Go to college. According to the U.S. Bureau of Labor Statistics, writers should at least have a bachelor of arts degree. Most employers look for writers who have majored in and/or studied English, journalism and communications.

Focus on one or two specific areas or subjects. In addition to excellent writing skills, research and technical writers need to have expertise in the specialized area that they intend to write about. Most research and technical writers have studied math and science extensively. Many research writers are professionals--such as scientists, doctors and lawyers--who analyze data and write about technical subjects in their field.

Become proficient in your computer skills. All categories of writers need to have a working knowledge of basic word processing and email software. Research writers need to be familiar with searching for facts on the internet. They must also be familiar with and comfortable with working with databases.
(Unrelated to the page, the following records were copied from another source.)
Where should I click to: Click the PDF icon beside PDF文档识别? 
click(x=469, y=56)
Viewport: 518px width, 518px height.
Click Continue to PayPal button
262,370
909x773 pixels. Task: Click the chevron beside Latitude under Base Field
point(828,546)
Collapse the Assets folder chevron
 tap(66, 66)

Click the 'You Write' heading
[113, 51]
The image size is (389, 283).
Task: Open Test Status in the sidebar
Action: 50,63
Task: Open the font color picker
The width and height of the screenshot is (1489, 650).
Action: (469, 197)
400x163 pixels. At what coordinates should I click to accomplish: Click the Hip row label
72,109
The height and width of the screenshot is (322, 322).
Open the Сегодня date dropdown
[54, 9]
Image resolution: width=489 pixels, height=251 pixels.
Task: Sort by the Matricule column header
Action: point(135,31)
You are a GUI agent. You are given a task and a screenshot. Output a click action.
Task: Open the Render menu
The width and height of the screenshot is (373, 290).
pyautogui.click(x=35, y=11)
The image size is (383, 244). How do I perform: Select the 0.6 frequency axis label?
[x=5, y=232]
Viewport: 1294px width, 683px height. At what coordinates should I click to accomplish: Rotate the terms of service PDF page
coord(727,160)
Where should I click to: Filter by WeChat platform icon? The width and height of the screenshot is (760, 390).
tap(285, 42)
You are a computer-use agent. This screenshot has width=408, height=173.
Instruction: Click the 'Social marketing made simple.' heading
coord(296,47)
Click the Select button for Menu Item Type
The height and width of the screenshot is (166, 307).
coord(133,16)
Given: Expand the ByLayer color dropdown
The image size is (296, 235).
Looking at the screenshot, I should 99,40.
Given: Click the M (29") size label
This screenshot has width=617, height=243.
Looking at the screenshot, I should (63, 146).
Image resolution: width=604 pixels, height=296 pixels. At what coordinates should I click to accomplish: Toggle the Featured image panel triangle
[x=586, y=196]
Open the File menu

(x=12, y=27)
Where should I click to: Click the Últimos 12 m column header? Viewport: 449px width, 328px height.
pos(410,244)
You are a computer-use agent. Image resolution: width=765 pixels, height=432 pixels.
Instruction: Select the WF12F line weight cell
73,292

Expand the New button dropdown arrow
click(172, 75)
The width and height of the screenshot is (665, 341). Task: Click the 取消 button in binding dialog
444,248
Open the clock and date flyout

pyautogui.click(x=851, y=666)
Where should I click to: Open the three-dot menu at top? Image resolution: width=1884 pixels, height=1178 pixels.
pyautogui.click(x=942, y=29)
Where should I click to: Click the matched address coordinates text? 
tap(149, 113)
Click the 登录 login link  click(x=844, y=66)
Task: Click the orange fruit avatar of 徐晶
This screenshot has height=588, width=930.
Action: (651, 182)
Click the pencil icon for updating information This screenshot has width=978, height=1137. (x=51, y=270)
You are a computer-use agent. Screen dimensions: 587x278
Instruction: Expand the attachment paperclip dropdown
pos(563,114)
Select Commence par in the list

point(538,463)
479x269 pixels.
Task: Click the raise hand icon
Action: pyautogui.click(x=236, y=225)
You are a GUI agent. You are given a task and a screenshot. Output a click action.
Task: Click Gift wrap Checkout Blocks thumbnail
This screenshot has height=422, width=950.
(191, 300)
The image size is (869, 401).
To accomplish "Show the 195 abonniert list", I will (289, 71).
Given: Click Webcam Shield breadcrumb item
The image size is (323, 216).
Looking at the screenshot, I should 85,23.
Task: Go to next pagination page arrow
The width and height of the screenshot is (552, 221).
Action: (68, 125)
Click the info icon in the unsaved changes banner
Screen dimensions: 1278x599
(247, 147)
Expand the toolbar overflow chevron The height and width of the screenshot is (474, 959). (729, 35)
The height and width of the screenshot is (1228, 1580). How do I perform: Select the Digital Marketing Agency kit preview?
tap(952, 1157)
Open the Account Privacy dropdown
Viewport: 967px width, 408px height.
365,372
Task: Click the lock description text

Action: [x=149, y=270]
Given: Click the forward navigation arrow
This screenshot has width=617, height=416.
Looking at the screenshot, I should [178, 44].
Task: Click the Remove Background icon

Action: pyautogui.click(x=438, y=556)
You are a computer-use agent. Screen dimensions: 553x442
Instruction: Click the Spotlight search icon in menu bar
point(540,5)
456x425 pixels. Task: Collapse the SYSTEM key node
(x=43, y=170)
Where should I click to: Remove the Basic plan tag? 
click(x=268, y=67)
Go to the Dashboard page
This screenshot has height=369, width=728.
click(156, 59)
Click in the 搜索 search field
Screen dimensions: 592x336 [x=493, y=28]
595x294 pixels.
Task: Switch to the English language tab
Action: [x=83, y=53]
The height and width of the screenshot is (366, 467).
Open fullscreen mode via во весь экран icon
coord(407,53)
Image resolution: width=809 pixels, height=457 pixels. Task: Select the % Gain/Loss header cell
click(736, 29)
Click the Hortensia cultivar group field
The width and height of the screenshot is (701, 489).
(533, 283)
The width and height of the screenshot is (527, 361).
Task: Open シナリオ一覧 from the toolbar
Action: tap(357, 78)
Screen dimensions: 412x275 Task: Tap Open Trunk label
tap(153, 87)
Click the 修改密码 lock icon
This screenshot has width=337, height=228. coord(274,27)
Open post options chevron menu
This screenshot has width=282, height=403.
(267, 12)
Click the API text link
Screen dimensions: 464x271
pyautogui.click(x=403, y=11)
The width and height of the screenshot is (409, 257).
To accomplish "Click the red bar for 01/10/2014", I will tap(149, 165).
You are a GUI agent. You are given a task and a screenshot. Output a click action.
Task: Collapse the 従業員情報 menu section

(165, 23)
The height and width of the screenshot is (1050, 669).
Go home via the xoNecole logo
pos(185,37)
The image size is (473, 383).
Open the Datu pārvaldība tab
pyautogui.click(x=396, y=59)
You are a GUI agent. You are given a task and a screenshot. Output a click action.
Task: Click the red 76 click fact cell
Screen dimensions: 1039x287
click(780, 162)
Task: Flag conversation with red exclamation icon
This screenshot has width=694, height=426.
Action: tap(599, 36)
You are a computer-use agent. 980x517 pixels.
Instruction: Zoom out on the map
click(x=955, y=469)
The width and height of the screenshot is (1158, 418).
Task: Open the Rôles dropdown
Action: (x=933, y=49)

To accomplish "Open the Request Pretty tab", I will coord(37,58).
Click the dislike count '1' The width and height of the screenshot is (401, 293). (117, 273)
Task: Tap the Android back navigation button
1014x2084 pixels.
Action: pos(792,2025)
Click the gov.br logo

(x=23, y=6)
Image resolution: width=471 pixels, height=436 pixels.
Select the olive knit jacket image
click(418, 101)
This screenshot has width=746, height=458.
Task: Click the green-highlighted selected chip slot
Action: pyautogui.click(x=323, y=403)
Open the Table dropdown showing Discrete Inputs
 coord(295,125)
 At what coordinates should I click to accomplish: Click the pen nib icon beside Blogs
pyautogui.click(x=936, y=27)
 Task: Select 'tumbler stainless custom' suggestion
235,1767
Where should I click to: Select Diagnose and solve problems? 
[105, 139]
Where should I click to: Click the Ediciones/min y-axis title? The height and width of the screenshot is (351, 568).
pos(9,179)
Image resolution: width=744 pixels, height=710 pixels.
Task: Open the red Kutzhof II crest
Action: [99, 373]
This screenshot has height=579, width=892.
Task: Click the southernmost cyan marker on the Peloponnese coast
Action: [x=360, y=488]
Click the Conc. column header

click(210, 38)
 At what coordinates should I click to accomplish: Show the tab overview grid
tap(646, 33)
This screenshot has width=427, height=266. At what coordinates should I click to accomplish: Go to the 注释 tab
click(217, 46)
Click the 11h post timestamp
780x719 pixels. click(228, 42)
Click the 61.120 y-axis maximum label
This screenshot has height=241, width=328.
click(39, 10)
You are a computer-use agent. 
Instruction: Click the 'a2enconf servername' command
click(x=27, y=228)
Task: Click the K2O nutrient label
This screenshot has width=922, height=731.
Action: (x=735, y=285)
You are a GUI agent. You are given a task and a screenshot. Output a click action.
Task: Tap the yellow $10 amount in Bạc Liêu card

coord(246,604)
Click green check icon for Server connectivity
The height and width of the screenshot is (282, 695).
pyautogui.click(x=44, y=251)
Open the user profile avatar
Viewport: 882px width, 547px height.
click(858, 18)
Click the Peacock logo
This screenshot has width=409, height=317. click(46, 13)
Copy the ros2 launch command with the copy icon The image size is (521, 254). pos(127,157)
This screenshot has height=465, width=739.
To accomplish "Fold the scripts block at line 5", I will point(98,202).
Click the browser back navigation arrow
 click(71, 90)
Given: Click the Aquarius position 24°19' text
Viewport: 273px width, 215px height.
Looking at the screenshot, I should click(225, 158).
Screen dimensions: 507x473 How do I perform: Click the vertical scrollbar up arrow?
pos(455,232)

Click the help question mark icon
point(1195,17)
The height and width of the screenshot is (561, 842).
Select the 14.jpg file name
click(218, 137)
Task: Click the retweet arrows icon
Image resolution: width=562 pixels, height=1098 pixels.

Research writers also have to be comfortable working with graphing and spreadsheet software, as their writing often involves explaining facts and statistics.

Get clips or published examples of your writing together for your portfolio. Most employers who are hiring writers ask to see a resume and a few examples of published work. The U.S. Bureau of Labor Statistics recommends gaining writing experience before you enter the marketplace by working on your high school or college newspaper. This is also a good way to begin building clips for your portfolio.

Another way to acquire published writing clips and professional writing experience is by obtaining an internship at a firm or media organization. Oftentimes, interns are assigned short pieces and asked to do research. Internships often offer no pay; but they can be a valuable foot in the door that may lead to a steady paying position.

Decide on the industry and field that your research writing will focus on. Keep up with the latest advancements and trends in your field. Join professional associations and subscribe to the prominent industry trade publications. Trade publications are not only required reading for research writers, they are also potential clients and employers.


Move if necessary. If you live in a small town or in a rural area, you may need to relocate in order to find research writing jobs. According to the U.S. Bureau of Labor Statistics, most writing and editorial jobs are concentrated in and around the largest U.S. cities.